Here we start two geth nodes:
1. run in normal mode, with `live` trace enabled
```bash=
geth1 --vmtrace=live --vmtrace.jsonconfig=xxx
```
2. run in archive mode
```bash=
geth2 --syncmode=full --gcmode=archive --state.scheme=hash
```
After the two nodes were fully synced, we use [blockchain-etl](https://github.com/jsvisa/blockchain-etl/tree/geth-trace) to fetch the traces data:
1. for the normal node, use `trace_block` RPC
2. for the archive node, use `debug_traceBlockByNumber` RPC
Start the etl process as below(dumping 43k blocks):
```bash=
./etl dump2 \
--chain=ethereum \
--lag=64 \
--start-block=21010865 \
--end-block=21054092 \
--period-seconds=60 \
--max-workers=10 \
--block-batch-size=10 \
--batch-size=1 \
...
```

And in the meanwhile, we use Prometheus+Grafana to measure the RPC performance diffs:

## Future plans
- Short-Term Goals:
- push [#30255](https://github.com/ethereum/go-ethereum/pull/30255) to be merged into the geth master branch
- after the [geth exex plugin](https://github.com/ethereum/go-ethereum/pull/30611) got merged, refine the codebase to adapte the plugin architecture.
- Long-Term Goals: Continous contributing to the Ethereum ecosystem, especially the exectuion clients, including geth, reth and erigon. By developing new features, and fixing bugs.
## Self evaluation
In the time I've been working with the EPF5 project, I've successfully designed and implemented a live tracer framework for Geth, which has improved how we query traces and other stuff. It's been a great achievement to get this feature up and running.
Beyond my main project, I've also contributed to other important Ethereum projects like reth and erigon.

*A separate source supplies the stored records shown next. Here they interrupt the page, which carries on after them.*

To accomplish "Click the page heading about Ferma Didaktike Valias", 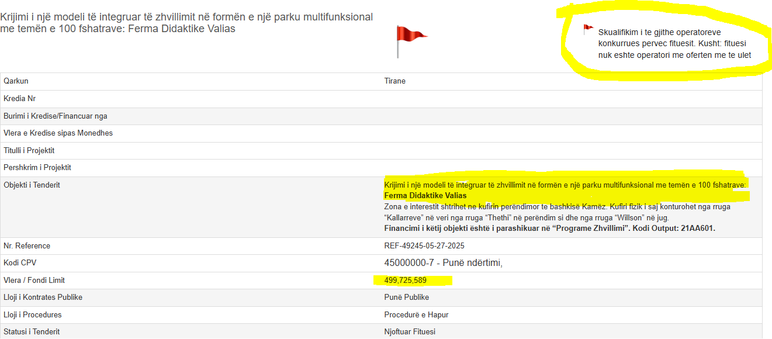I will coord(186,23).
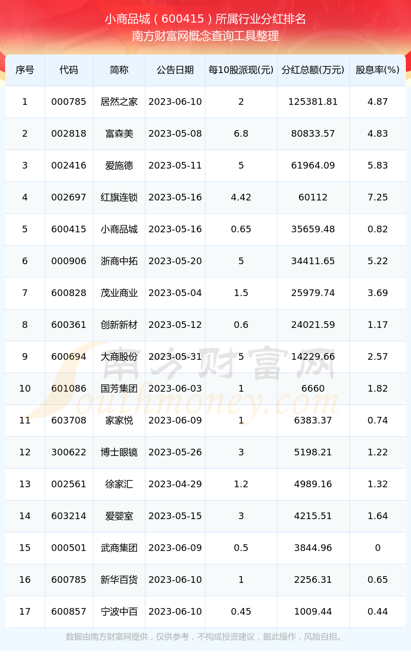The height and width of the screenshot is (662, 411).
Task: Click the 序号 column header
Action: click(x=25, y=70)
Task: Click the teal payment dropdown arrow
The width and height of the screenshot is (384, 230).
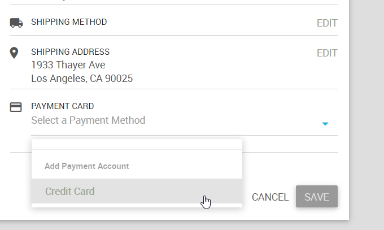Action: tap(325, 124)
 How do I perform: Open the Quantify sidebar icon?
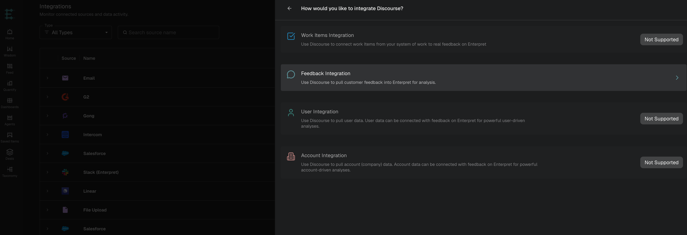10,83
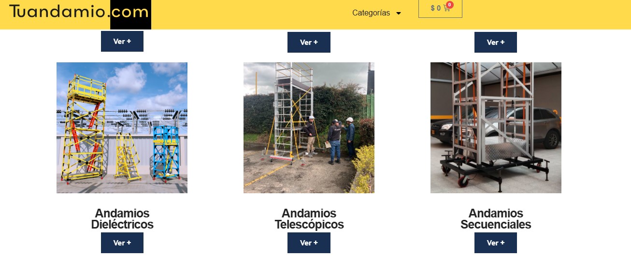The width and height of the screenshot is (631, 258).
Task: Open the yellow and blue dielectric scaffolds image
Action: (x=122, y=128)
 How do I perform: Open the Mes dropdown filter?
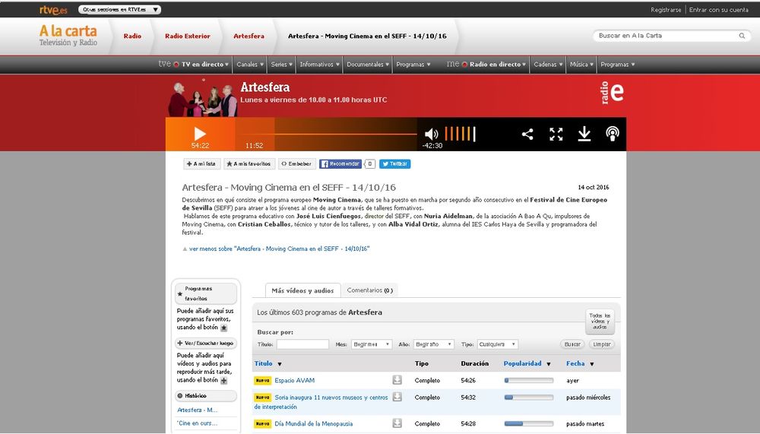372,344
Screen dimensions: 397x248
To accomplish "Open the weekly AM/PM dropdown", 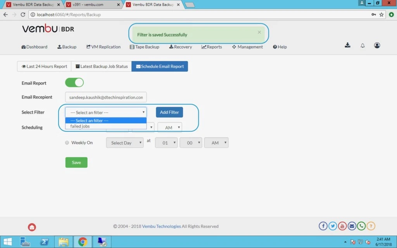I will pos(216,143).
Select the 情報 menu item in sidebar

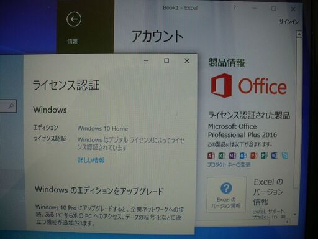[73, 41]
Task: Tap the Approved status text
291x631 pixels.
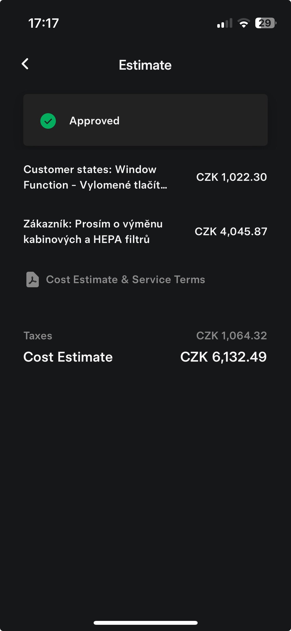Action: point(94,121)
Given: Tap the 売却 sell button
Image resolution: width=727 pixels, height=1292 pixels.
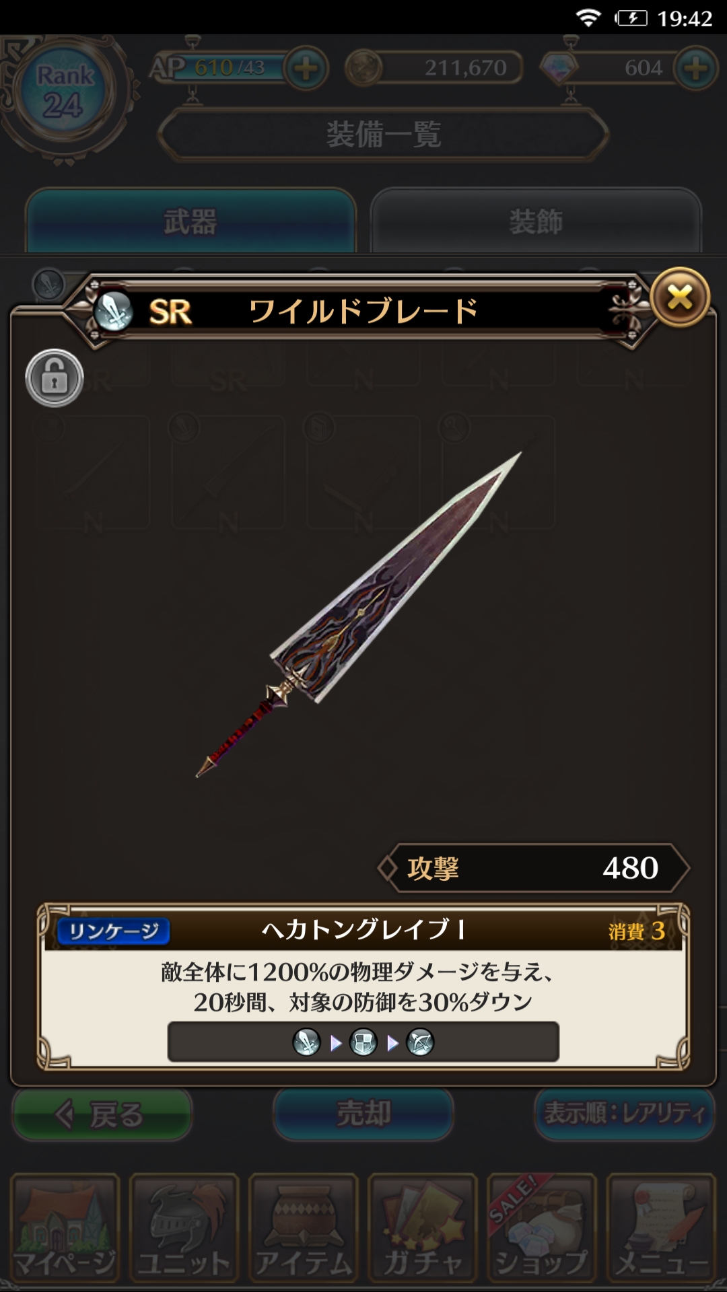Looking at the screenshot, I should [x=364, y=1114].
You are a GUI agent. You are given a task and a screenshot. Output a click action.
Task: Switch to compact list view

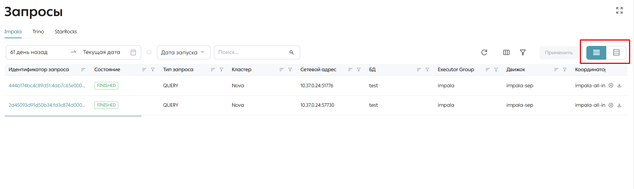click(x=596, y=52)
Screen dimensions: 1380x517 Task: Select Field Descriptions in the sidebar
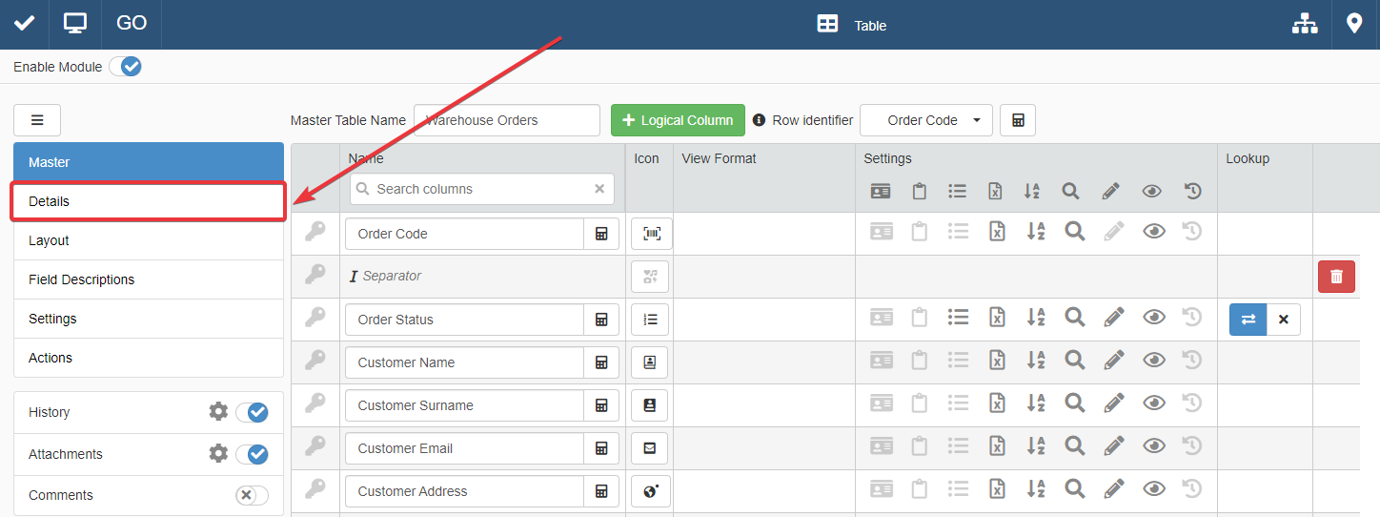(x=148, y=279)
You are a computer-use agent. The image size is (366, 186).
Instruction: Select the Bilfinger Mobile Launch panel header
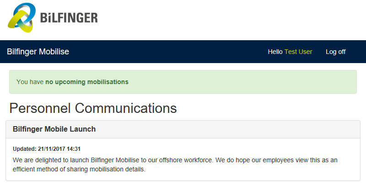pyautogui.click(x=183, y=129)
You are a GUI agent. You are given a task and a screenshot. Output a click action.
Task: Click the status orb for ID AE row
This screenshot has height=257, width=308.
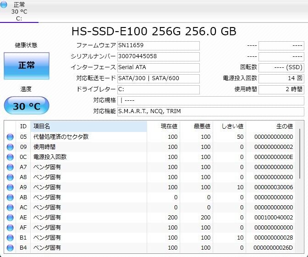coord(10,218)
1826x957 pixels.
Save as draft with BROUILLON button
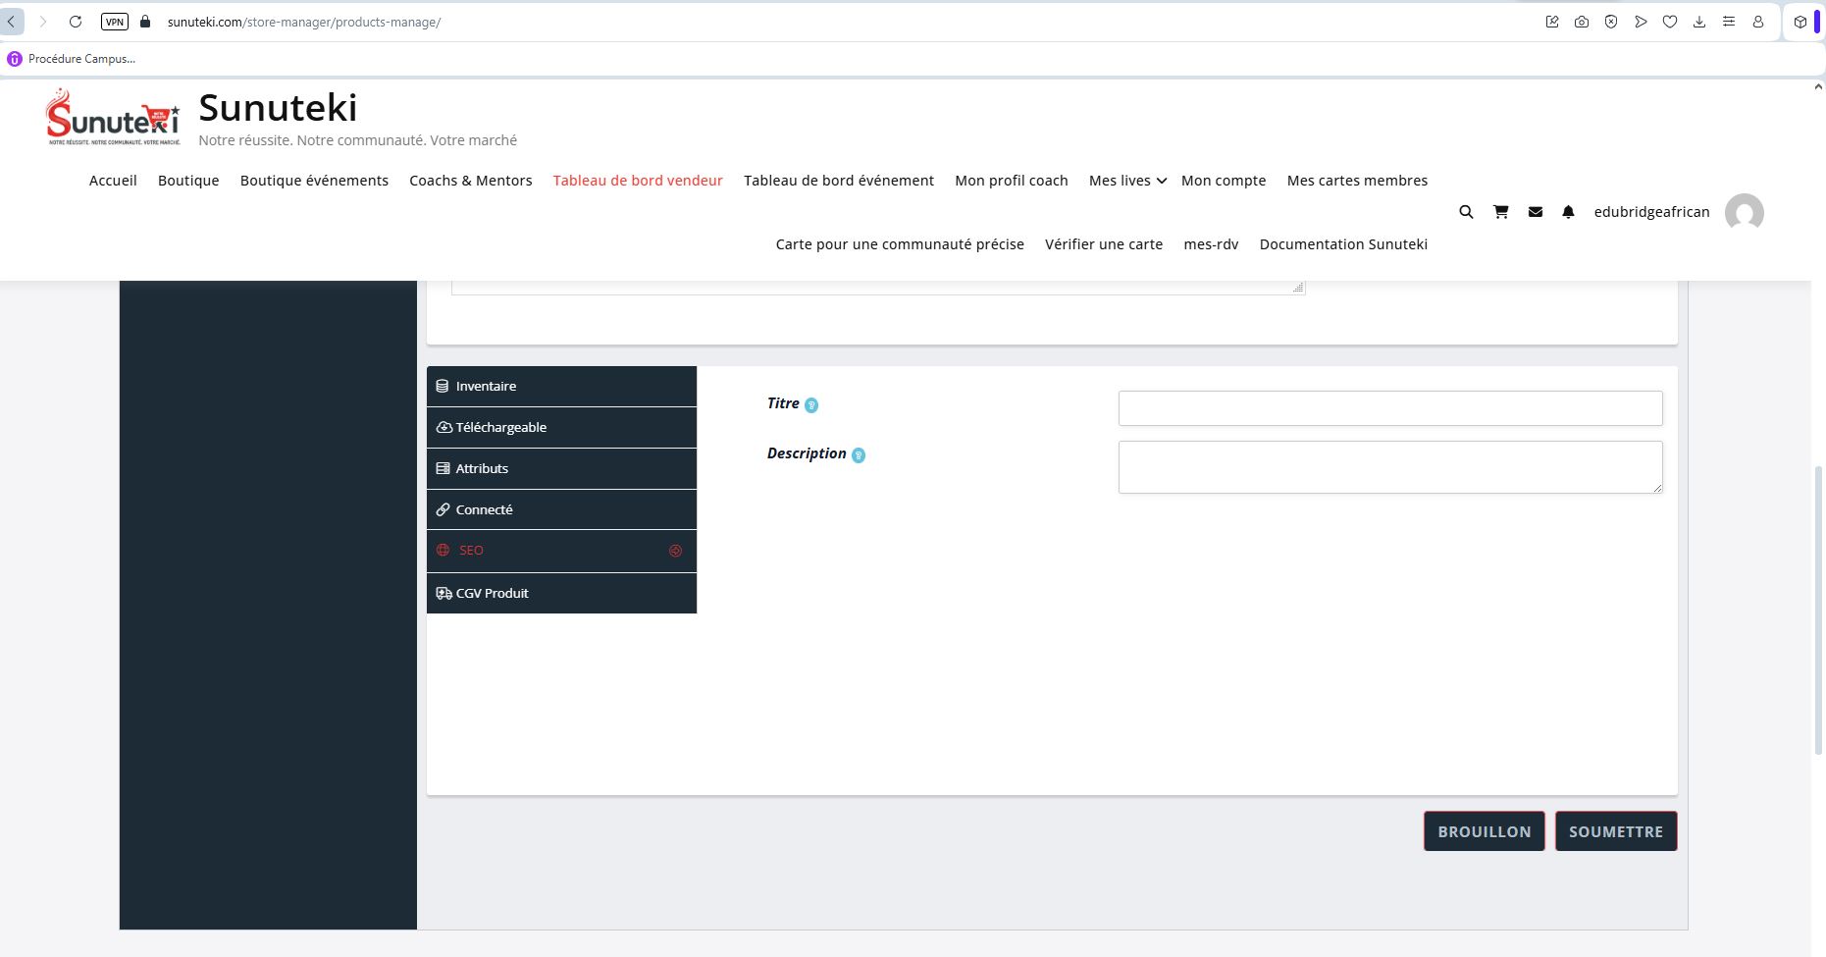(x=1484, y=831)
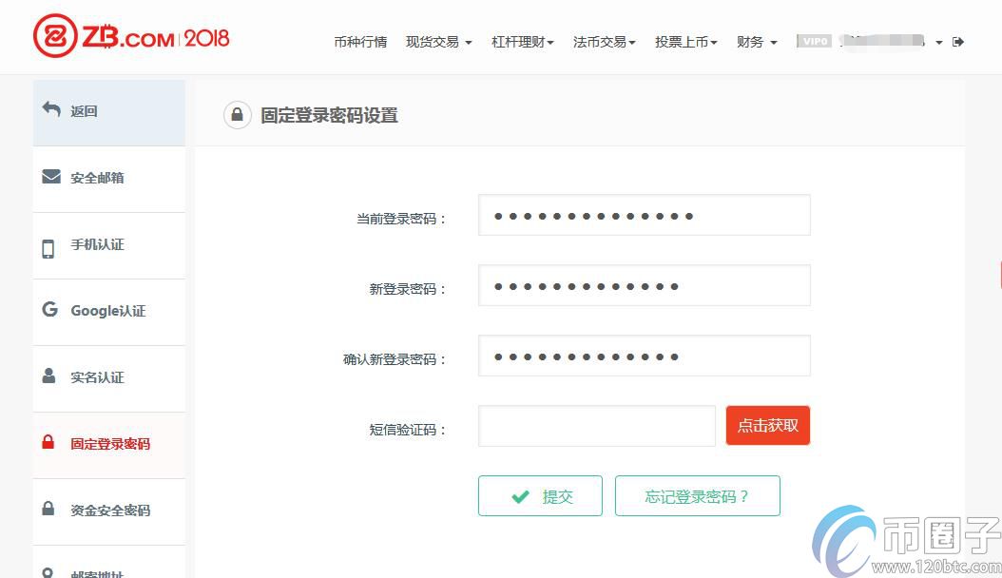Screen dimensions: 1002x578
Task: Click the return arrow icon in sidebar
Action: click(51, 110)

In the coming weeks, I aim to make the trace API a standard across different Ethereum clients. This will make development easier and more consistent for everyone in the Ethereum community.
I've enjoyed working with all of you and look forward to continuing our efforts to make Ethereum better.
## Feedback about EPF
I am grateful to the EPF for offering me the unique opportunity to contribute to the development of Ethereum Core up close. Throughout this journey, I have had the pleasure of forging connections with friends from various nations. While my attendance has been sporadic, each weekly standup meeting has been a significant learning opportunity. Notably, the discussions in group settings prior to the standup have been especially instrumental in enhancing my understanding and collaboration skills.